Excerpted data:
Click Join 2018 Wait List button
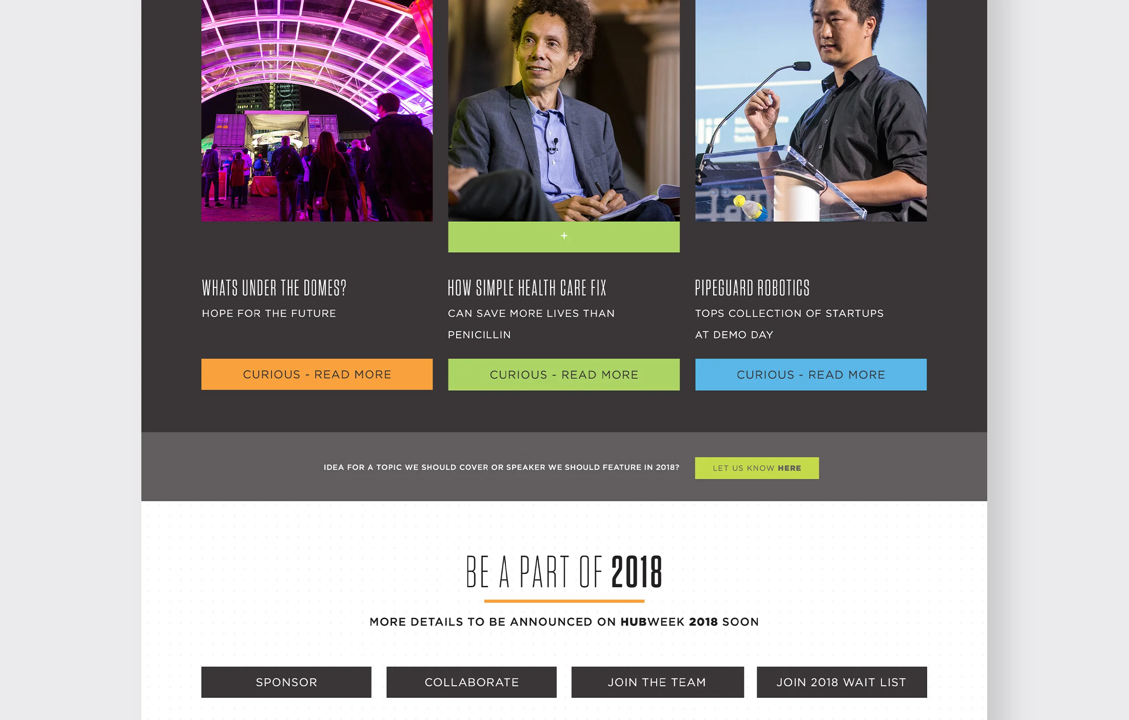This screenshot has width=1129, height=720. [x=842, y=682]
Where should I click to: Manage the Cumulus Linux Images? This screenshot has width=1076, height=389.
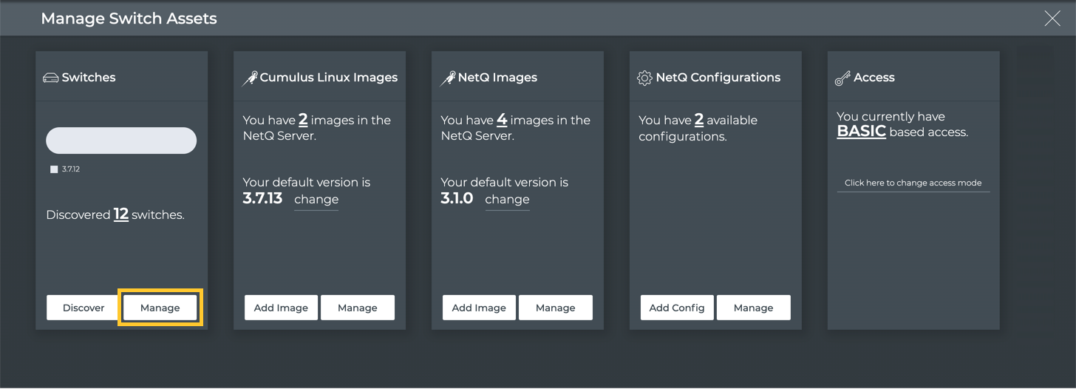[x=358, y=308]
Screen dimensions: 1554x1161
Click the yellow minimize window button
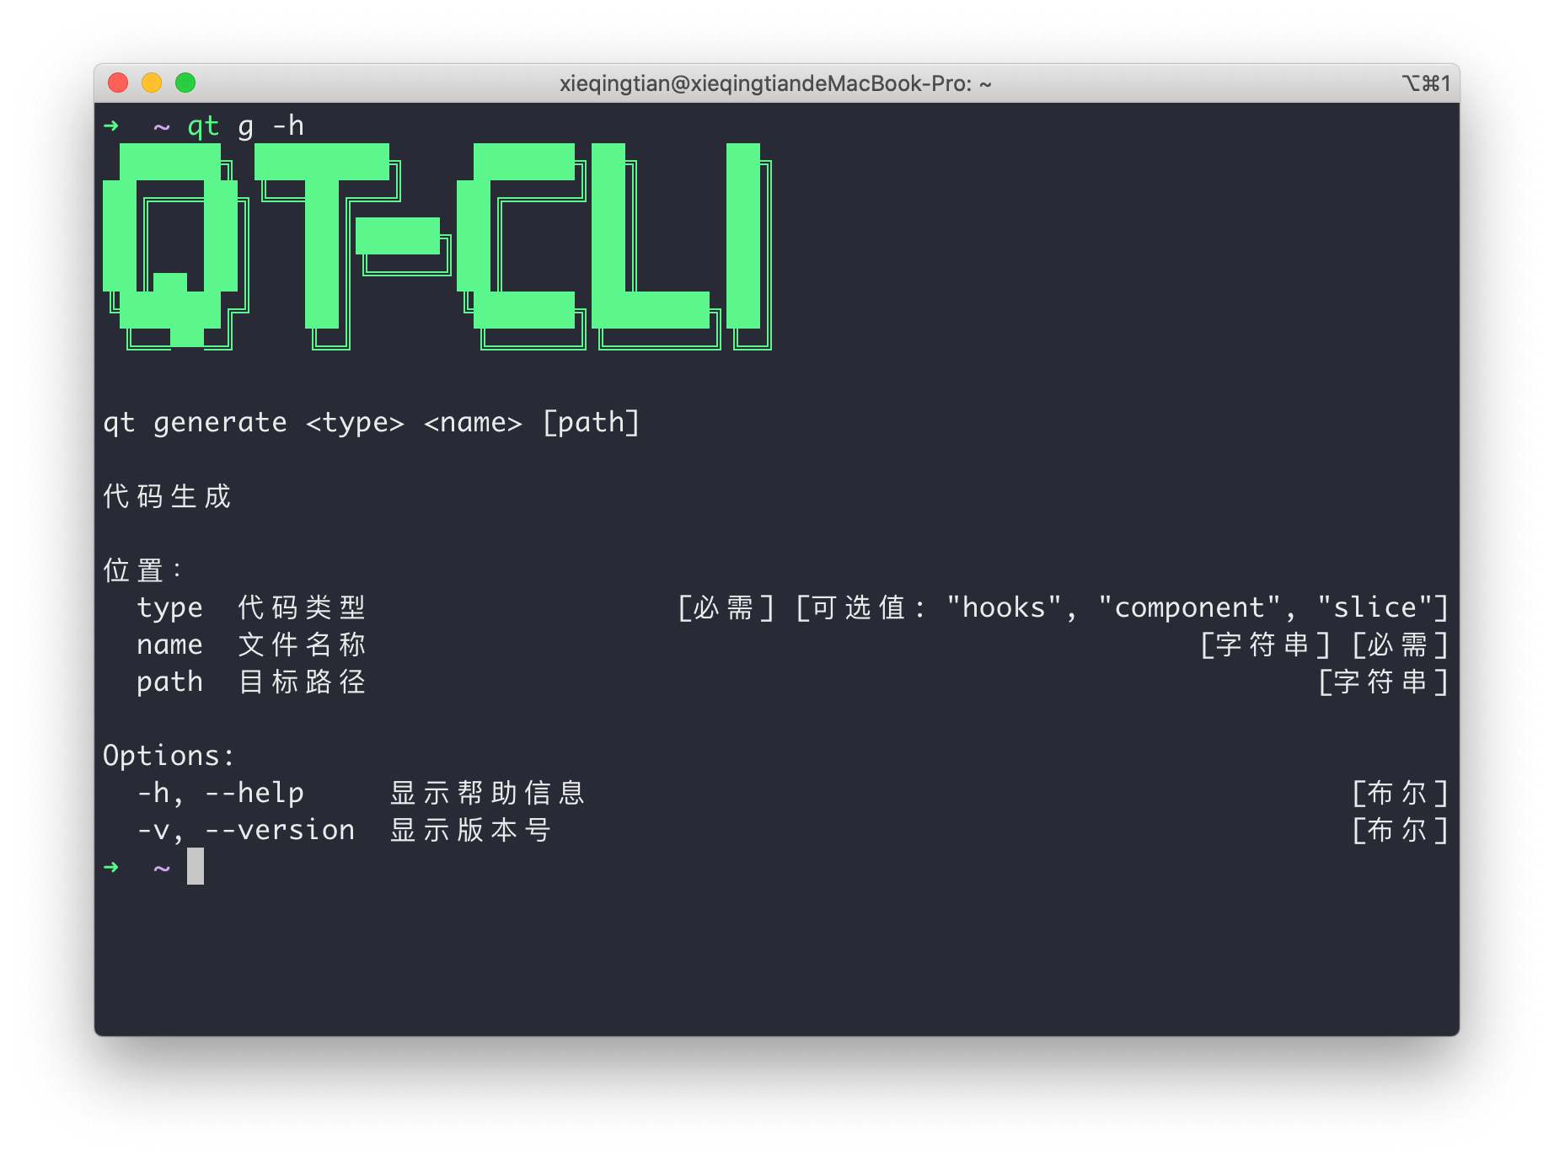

Assigned task: If a line holds an image, leave the image out; retype everything else in the entries exactly.

Written answer:
Click Join 2018 Wait List button
This screenshot has width=1129, height=720. [x=842, y=682]
Where should I click to: Manage the Cumulus Linux Images? This screenshot has width=1076, height=389.
[x=358, y=308]
Screen dimensions: 1554x1161
Click the yellow minimize window button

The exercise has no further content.